Consequently, robust growth in vehicle ownership is forecast in the medium to long term, because in economies where per capita income averages over US $4,500, auto ownership increases at an even faster rate than income growth.
With personal income per capita in several Asian countries, including China and India, reaching the US $4,000 mark, the demand for passenger cars can only increase the creation of opportunities in the industry.
Meanwhile, the rate of sales growth in developed economies in North America and Western Europe, is expected to continue slowing down because of saturated ownership rates, but will be offset by opportunities offered by increased auto ownership in developing countries.
It would appear GIA has overlooked the age of passenger cars in the US, with sales now expected to exceed 15 million during 2013, still short of the peak set before the recession, but narrowing the gap.

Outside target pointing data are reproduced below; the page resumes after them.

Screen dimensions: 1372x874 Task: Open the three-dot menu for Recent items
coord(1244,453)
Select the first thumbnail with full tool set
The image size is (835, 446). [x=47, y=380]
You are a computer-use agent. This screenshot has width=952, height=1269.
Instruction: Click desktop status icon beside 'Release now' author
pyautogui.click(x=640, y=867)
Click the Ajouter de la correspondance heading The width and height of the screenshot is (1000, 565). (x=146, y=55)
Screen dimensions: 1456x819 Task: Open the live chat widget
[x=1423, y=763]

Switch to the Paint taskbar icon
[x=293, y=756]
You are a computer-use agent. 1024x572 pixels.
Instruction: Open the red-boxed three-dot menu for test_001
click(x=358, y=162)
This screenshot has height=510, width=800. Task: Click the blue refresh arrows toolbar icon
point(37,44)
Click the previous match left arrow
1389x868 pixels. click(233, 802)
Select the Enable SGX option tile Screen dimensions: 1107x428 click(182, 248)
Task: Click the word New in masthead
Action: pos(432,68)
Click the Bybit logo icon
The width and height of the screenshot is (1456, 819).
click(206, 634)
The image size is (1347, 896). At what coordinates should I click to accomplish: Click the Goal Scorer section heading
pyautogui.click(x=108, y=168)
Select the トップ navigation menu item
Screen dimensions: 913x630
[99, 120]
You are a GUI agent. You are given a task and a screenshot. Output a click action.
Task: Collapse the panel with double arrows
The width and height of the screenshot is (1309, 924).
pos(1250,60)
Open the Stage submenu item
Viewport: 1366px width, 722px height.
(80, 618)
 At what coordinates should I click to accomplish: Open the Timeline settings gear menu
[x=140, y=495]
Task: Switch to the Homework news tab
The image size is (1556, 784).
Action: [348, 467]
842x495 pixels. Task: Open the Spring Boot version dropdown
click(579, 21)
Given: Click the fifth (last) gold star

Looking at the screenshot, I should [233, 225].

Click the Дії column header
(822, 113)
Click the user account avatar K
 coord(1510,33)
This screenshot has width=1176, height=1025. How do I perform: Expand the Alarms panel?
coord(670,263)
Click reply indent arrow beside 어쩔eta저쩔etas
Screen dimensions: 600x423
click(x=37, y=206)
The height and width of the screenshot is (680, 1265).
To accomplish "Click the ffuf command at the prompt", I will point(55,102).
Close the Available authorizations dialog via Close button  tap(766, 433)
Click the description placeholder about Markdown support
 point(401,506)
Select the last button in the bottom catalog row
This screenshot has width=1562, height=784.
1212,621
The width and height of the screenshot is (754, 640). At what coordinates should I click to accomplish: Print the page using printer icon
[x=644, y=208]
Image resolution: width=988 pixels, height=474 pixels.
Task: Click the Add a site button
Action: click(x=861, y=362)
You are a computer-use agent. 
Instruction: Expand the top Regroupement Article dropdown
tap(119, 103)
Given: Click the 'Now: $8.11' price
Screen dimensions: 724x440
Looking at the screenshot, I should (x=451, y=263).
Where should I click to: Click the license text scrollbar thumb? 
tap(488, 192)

Interestingly, the largest automotive markets have the least current penetration of natural gas in their markets. China and the US accounted for only 6.6 and 0.8 percent of natural gas vehicle (NGV) numbers, respectively in 2011, showing the potential for growth.
The ratio of NGVs to refueling stations in both the countries is comparatively less than other major markets in the world, revealing the slow growth of investment in natural gas fueling facilities.
Nevertheless, the desire to lessen dependency on foreign oil has instigated government initiatives in both China and the US. The US has proposed tax incentives for converting truck and bus fleets to natural gas, as well as building refueling stations.
In China, the Beijing Municipal Government signed an agreement with CNPC to start Liquid Natural Gas (LNG) powered bus routes. In addition, both China and the US have the largest reserves of shale gas should reinforce initiation of new regulations boosting NGV acceptance.
GIA also expects demand for natural gas vehicles to increase due to rising environmental concerns. Conversely, natural gas is a significant revenue resource in developing countries, attracting foreign investment and enhancing the balance of payments between nations.
A few major changes in international trade are resulting from the natural gas market. Natural gas has always been a local business, but now is becoming an international commodity, boosted by its ability to reduce emission levels in the transportation sector.
Growing concern about the environmental pollution from vehicle exhaust is driving governments around the globe to champion the use of natural gas as a clean burning fuel causing less pollution.
As stringent regulations on emissions are enacted in the transportation industry, especially in regard to long-haul fleet vehicles, demand for natural gas is expected to rise. Natural gas can be indirectly used to power electric cars as well as it use as liquefied natural gas in heavy trucks or compressed natural gas in internal combustion engines.
GIA’s report, titled Natural Gas Vehicles: A Global Strategic Business Report, expects the number of such vehicles to experience high growth even in oil drenched areas like Iran, owing to constraints in refined fuel there. Surprisingly the Middle East is forecast to see the fastest growth in NGV numbers, followed by the Asian Pacific and Europe.
The Asian Pacific region currently accounts for the largest population of NGVs worldwide.